Between an EA8500 AP (ipq8064) connected by Ethernet back-haul to an ER-X (MT7621) gateway, iperf3 reports ~288 Mbps (both directions) with the ER-X as the server. That's depressing.

Between the ER-X and EA8500, with the EA8500 as the server, iper3 reports ~820 Mbps (both directions). Between the EA8500 and an EA6350v3 (ipq4018) AP connected by Ethernet back-haul through the ER-X, again with the EA8500 as the server, iperf3 reports a maxed out connection at ~935 Mbps (both directions), and ~820 Mbps (both directions) between them with the EA6350v3 as the server. The EA6350v3 and EA8500 both have software flow offloading enabled, but no irqbalance and no packet steering.

Is this just how things will be for MT7621 with 21.02, DSA and 5.4 kernel?

iirc someone said that now flow offloading not working anymore in 21.02 for mt7621 soc.

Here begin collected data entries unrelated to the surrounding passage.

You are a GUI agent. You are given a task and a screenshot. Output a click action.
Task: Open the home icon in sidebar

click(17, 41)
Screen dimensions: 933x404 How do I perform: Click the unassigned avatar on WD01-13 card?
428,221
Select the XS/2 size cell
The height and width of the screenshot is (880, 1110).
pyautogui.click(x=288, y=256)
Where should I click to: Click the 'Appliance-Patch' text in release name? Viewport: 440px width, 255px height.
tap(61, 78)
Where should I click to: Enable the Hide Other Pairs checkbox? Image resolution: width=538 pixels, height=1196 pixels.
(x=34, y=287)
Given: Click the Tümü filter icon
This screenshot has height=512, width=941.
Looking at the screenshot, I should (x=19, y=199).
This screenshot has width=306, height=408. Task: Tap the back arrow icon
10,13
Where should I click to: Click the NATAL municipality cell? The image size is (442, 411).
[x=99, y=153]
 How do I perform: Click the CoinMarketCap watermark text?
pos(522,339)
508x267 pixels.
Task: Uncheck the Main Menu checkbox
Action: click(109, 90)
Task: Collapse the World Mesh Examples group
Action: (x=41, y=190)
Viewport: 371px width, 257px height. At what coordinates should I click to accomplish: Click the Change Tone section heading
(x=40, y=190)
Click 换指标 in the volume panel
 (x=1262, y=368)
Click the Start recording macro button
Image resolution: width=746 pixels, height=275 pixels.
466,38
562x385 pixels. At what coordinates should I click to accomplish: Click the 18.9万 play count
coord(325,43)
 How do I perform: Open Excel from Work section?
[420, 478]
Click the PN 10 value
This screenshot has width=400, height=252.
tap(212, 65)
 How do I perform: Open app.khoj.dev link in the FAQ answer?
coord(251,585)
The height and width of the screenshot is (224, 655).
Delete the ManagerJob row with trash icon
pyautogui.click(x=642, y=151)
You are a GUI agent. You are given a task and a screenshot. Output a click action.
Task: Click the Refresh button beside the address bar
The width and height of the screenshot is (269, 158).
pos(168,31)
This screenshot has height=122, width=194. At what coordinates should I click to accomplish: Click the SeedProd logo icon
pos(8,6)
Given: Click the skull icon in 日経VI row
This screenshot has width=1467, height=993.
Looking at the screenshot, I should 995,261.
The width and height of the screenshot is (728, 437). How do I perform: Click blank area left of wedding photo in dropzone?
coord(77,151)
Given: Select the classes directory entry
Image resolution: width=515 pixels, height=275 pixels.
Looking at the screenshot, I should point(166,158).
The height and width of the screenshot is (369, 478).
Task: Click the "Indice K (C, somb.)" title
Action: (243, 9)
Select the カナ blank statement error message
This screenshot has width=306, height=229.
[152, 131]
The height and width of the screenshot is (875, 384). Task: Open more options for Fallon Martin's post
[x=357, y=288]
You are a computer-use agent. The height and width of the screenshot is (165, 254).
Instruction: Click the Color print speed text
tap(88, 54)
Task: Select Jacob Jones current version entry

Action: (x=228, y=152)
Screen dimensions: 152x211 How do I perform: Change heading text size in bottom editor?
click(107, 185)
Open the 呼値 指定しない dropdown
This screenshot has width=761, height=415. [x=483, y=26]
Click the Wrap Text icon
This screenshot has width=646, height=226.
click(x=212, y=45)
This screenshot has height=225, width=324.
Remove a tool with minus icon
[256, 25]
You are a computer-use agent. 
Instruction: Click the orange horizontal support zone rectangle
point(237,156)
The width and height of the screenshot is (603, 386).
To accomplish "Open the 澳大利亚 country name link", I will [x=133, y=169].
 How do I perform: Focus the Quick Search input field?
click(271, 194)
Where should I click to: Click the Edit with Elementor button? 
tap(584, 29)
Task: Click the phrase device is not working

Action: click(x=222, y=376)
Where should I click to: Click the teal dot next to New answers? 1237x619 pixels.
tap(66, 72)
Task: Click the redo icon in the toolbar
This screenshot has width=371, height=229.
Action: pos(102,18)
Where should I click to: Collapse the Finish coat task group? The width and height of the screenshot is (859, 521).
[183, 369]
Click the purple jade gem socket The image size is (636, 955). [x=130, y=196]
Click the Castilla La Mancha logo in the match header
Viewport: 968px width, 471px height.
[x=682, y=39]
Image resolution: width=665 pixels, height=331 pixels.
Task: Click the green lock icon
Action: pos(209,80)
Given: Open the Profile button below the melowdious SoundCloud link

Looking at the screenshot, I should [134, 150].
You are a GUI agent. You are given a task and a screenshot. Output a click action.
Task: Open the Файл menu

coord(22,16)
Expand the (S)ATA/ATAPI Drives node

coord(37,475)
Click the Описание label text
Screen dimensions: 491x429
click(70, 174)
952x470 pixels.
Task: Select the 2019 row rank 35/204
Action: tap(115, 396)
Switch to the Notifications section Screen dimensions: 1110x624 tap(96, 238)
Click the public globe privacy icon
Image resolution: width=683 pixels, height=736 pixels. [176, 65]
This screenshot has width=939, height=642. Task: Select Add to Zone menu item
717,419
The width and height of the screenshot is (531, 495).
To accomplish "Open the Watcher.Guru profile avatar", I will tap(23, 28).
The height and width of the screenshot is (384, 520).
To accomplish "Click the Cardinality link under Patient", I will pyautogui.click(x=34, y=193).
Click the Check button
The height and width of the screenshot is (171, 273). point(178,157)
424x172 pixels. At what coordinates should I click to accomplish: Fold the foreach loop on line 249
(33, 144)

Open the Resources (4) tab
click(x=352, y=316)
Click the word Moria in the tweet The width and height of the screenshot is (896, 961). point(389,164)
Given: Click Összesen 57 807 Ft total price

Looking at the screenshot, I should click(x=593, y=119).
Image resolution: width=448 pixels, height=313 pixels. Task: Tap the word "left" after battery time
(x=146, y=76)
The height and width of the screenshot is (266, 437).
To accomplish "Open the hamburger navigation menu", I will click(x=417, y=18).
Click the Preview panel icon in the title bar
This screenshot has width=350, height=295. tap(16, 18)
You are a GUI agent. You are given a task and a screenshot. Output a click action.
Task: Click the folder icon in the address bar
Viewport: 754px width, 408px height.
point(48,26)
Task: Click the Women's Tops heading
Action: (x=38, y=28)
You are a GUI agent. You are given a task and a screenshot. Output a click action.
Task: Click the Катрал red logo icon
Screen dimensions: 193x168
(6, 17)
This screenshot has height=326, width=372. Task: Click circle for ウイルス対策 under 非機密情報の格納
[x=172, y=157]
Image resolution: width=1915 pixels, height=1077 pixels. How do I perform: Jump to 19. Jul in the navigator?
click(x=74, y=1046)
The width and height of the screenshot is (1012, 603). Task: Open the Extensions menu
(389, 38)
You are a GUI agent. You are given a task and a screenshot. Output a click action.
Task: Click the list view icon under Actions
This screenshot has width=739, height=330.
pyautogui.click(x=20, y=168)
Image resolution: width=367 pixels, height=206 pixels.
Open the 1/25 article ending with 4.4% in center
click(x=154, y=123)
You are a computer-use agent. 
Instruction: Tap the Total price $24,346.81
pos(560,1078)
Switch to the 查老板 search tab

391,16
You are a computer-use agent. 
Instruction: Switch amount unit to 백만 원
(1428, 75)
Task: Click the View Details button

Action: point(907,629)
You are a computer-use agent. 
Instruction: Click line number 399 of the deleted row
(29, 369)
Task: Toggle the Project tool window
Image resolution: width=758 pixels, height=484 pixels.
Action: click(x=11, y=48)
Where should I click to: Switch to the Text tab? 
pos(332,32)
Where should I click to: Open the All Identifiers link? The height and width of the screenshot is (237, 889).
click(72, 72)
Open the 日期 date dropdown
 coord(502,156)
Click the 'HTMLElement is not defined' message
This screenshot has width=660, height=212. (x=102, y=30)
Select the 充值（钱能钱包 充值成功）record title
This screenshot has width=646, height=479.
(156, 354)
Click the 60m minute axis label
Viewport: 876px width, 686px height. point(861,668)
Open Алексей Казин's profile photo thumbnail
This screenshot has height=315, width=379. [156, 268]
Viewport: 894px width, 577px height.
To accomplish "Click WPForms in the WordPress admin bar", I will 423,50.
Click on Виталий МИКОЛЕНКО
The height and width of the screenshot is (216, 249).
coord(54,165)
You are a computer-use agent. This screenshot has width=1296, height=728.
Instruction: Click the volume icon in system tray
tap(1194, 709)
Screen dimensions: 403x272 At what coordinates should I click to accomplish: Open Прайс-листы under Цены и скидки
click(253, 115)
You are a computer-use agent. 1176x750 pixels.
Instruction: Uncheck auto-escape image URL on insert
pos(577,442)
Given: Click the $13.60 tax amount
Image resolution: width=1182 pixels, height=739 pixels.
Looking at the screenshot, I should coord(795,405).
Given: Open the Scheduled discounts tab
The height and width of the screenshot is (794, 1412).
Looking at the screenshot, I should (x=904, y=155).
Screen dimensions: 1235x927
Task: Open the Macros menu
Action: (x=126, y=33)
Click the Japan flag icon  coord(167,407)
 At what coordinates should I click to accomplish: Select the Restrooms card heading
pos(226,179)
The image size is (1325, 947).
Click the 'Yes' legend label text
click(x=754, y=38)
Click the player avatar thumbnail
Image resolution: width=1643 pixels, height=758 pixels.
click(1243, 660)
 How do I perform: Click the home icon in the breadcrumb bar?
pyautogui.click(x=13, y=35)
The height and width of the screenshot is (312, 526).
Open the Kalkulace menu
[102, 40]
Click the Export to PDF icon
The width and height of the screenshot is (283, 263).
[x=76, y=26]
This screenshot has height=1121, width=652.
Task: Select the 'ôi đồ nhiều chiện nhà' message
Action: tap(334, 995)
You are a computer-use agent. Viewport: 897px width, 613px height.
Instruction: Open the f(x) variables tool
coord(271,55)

Same here, but I thought that it was just hardware flow offloading that wasn't working in 21.02 for MT7621 and that that would not be restored until the kernel was updated to 5.10 or later? Could be both hardware and software off load are lost in 21.02 though - that would explain the performance drop I'm seeing. FWIW, I didn't use hardware flow offload in either 19.07 or 21.02.

VLANs break MT7621's hardware (and software?) flow offloading in 21.02 + kernel 5.4.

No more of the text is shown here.